縦の関係を無視して、総合的な事業計画を立ち上げ、そのために各課からメンバーを選出し、週に1、2回午後に新人職員を貸し出すことが恒例となっていた。下積みばかりでモチベーションがあがらない職員のために、自分で何かする楽しさややりがいをかんじてほしい、と始まった新人研修も兼ねた取り組みは今年で5年となるらしい。


「ところで鐘井君はなにを使うんだ?」

「デッキっすか?」

「ああ、そういえば見たことないと思って」

「あれ、言ってなかったですっけ?俺はですねー、《セフィラ》っすよ!」



じゃーん、とちゃっかりリンクモンスターを実装しようと目論んでいる先輩を見て、晃は目が点になる。


「あ、あれ、どうしました?」

「……じゃないか」

「はい?」

「やっぱり会ってるじゃないか、鐘井君」

「はい!?」

「どうせアバターネームはクローネなんだろう」

「な、なんでそれを」

「そうか、まだしらばっくれる気か、君は。それならこちらにも考えがある」

「……ええー」


晃の声は恐ろしいほどに低い。絶対零度の笑みに促され、鐘井はあわててご飯をかきこむと食堂を後にした。首根っこつかまれてずるずる引きずられていく鐘井を見て、今度は何やらかしたんだ、あいつ、と社員たちは冷ややかな目で見送った。

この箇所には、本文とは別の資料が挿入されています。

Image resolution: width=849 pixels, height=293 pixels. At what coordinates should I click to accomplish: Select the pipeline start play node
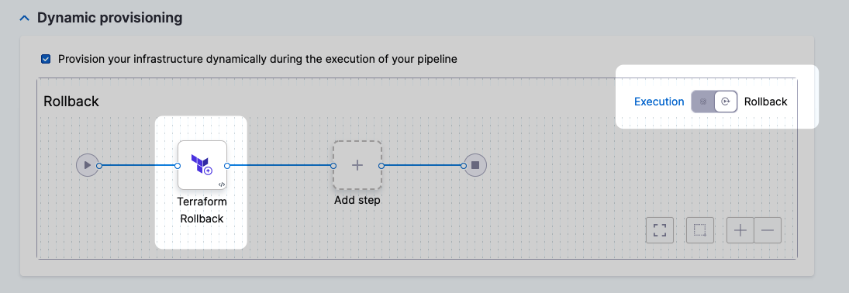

「ちょうどいい、今度家に来るといい。きみにもらった《ヴェルズ・マンドラゴ》のぬいぐるみ、葵はいまだに大事に持ってるぞ」

「い゛」

「あれだけ私たちに世話を焼いて、恩をいつか返せよと言いながら突然いなくなった奴がまさかこんなところにいるとは思わなかったぞ、鐘井君」

「いやー、なんのことですか、ねー?」

「しらばっくれても無駄だ。今ここでその正体を暴いてやる。SOLテクノロジー社のデータバンクからこっそり拝借した社員名簿を見れば……」

「なにしてんだよ、あんた?!」

「それはこっちのセリフだ。なんでいなくなったのか、じっくり聞かせてもらうからな」

「ひえっ」


鐘井は汗だらだらである。

(そんなのメインキャラだってわかったからに決まってるだろ!気づいたらデンシティにいたんだぞ、俺は!俺は安定した安全な生活を取るためにサイバース隠匿事件と同時にここに売り込む段取りしてたのに!お前らが!今にも!野垂れ死にしそうな状態で俺の家の前で!捨てられた子犬みたいな目で!俺を見てるからあ!!こっち警戒して名前すら名乗らないでぼろ雑巾みたいな姿されて、ろくに言葉を話そうとしなかったらわかんねえっての!!)